Il y a un petit temps, j’ai vu une émission sur les secrets de famille.  Y était évoqué le film « Un secret », tiré d’une histoire vrai, celle d’un couple portant en lui un secret horrible, celui du décès, volontaire, de la première femme du monsieur, qui, découvrant son infidélité, s’était livrée aux allemands, annonçant qu’elle était juive.  Elle avait également livré son fils.  Une sorte de suicide.  Le second enfant, né bien après, avait toujours ressenti cela sans que personne n’e parle.

Des secrets, il y en a de toutes sortes.  Ceux dont les victimes n’osent parler, comme l’inceste.  Ceux qui sont connus de tous sauf des personnes concernées, comme ne pas être l’enfant de celui que l’ont croit.  Ceux qui sont soupçonnés mais pas confirmés, comme les frères et sœurs adultérins.

Dans cette émission également, deux secrets liés à la guerre.
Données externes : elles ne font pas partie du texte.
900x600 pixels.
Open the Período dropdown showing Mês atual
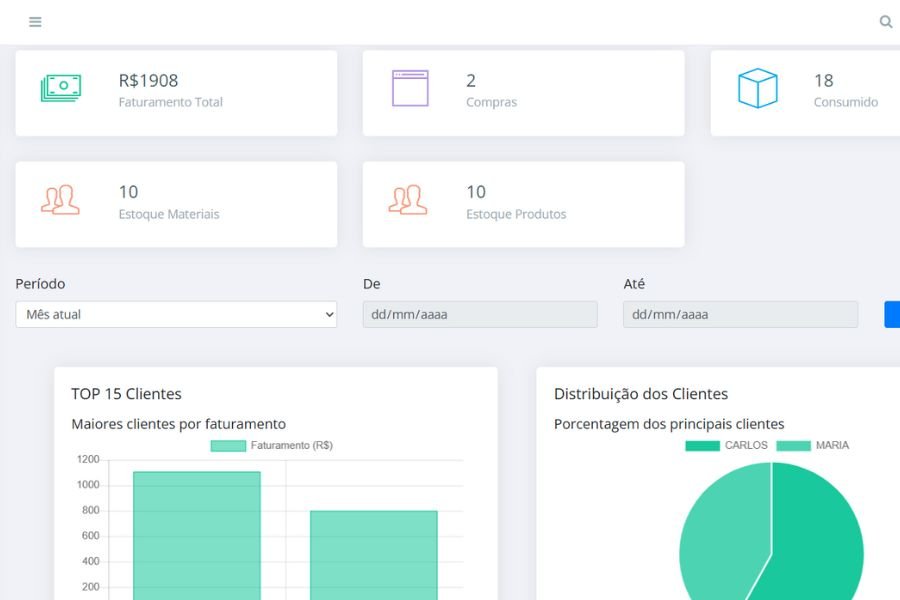coord(176,314)

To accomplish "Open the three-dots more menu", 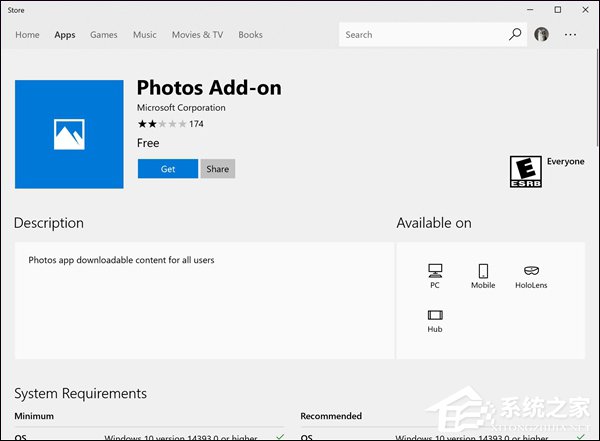I will 571,35.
Celui d’un couple fou d’amour, tous deux morts durant la guerre pour faits de résistance, dont la fille a ignoré l’existence durant des années.  Après l’avoir découvert, elle a retrouvé des lettres d’amour incroyables de ses parents.  Joli secret.  Puis celui d’un homme apprenant que son père avait été collabo, un secret bien plus difficile à accepter.

Des secrets, on en a tous, légers ou inavouables.  Un achat caché à son tendre (et radin) époux.  Une complicité avec un de ses enfants plutôt que l’autre.  Une grosse bourde dans un dossier jamais avouée à boss adoré.  Un baiser échangé un soir d’alcoolémie avancée, avec le mari de sa meilleure amie.  De faux seins.  Une cigarette fumée en cachette alors qu’on a cessé de fumer, officiellement.  Un œuf (ou un bœuf) volé au magasin… Autant de secrets que d’êtres humains sur terre, sans doute.

Moi-même, j’en ai.  Des petits et des gros.  Par exemple, ce blog a été tenu secret durant des mois, jusqu’à ce que j’en parle à une seule et unique personne, Mostek, qui a gardé le secret.  Je me souviens avoir, il y a vingt ans, confié un secret à celle qui était à l’époque ma meilleure amie.  Elle était la seule à le savoir, et par conséquent la seule à trahir mon secret ensuite.  Déception fulgurante.  Passque moi, je suis une tombe.  J’ai gardé pas mal de secrets, et j’en garde encore.  Jamais à l’abri d’une gaffe, l’Anaïs, mais ayant pour principe de ne jamais trahir la confiance liée au secret révélé.

Et puis, j’ai ce secret que nul ne connaît.  Ce secret que je n’ai confié à personne et que j’emporterai dans ma tombe, tant j’ai honte (honte comme sur le dessin de Ptit bordel, là-haut, vous voyez, honte honte honte).  Une honte qui parfois, remonte à la surface et me ronge.  Une chose secrète que j’ai faite et que je regretterai toute ma vie.  Un vrai secret qui le restera.  A tout jamais.  Mais qui n’enlève pas la culpabilité.  Pas un énorme secret, non, mais un vilain secret.  Impardonnable.  Faute avouée est à moitié pardonnée ?  Peut-être, mais ce secret, il m’est viscéralement impossible d’en parler, comme si, en mettant des mots, je lui rendais son horrible réalité, comme si je l’extrayais du fond de ma cervelle pour le rendre à nouveau vivant.  Impossible.  Je mourrai avec mon secret, espérant que, si Dieu ou qui que ce soit existe, il me fasse un lavage de cerveau à mon arrivée au paradis (ou en enfer).

Et vous, vous avez des secrets ?   Passque bon, ici, contrairement à moi, vous avez la chance de jouir de l’anonymat (mettez une adresse mail bidon, genre jaiunsecret@jteldiraipas.be), alors si l’envie vous vient de vous confier, de vous confesser, de vous libérer, c’est le moment, c’est l’instant.

Parlez maintenant ou taisez-vous à tout jamais.